(Pixel coordinate grounding data)

------------------------------------------------

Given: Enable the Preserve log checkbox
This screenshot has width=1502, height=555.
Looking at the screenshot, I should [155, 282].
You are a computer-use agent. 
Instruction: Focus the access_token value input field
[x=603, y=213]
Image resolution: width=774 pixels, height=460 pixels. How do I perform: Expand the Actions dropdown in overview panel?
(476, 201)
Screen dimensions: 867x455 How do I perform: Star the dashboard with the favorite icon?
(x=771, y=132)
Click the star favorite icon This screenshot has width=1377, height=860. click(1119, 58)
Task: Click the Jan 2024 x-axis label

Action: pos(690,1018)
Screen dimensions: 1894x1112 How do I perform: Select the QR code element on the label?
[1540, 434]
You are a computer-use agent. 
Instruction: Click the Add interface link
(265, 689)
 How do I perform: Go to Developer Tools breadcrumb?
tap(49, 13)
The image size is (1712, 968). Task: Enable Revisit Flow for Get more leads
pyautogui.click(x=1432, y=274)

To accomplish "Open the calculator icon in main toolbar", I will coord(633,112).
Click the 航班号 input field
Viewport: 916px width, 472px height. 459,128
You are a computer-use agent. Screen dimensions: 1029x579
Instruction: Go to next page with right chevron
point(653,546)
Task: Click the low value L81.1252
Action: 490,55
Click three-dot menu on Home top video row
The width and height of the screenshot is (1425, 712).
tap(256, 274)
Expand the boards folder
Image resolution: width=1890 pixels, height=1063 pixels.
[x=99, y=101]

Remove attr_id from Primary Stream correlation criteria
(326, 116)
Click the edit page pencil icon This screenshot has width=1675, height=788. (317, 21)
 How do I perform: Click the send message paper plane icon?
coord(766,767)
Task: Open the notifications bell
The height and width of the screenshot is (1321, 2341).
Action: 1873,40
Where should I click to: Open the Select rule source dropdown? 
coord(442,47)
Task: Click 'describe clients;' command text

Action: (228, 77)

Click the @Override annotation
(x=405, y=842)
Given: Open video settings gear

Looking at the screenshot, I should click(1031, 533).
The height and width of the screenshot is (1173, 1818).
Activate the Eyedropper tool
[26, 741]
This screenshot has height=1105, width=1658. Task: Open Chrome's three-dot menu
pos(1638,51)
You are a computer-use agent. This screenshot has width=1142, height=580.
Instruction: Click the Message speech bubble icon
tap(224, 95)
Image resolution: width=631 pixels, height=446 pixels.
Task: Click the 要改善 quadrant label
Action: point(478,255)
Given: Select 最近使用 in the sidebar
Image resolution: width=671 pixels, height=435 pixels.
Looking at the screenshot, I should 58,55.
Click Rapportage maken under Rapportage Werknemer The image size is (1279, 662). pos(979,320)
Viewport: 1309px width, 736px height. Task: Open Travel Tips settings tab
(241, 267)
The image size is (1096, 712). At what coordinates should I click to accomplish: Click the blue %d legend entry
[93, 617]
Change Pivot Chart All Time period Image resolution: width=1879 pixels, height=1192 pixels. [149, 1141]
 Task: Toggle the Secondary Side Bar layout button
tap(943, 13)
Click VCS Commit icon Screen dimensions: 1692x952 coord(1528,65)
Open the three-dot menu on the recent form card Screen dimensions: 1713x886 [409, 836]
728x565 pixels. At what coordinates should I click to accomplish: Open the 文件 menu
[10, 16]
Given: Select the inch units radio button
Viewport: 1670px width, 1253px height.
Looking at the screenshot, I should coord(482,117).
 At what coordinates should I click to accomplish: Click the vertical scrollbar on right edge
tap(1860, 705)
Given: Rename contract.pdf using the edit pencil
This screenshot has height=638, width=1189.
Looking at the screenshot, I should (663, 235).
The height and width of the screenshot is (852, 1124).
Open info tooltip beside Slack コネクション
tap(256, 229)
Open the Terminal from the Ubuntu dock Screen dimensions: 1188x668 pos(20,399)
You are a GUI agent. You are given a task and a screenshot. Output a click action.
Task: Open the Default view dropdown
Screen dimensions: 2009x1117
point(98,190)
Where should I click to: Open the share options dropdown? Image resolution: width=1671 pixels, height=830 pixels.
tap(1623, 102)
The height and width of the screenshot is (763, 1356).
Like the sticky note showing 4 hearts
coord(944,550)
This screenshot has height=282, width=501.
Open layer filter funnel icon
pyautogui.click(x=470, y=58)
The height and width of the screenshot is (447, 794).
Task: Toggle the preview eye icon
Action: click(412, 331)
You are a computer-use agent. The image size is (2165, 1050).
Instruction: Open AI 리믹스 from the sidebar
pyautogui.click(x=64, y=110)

------------------------------------------------

Your response should be made up of the lines in the data that contain the word "edit".

Click the edit page pencil icon This screenshot has width=1675, height=788. (317, 21)
Given: Rename contract.pdf using the edit pencil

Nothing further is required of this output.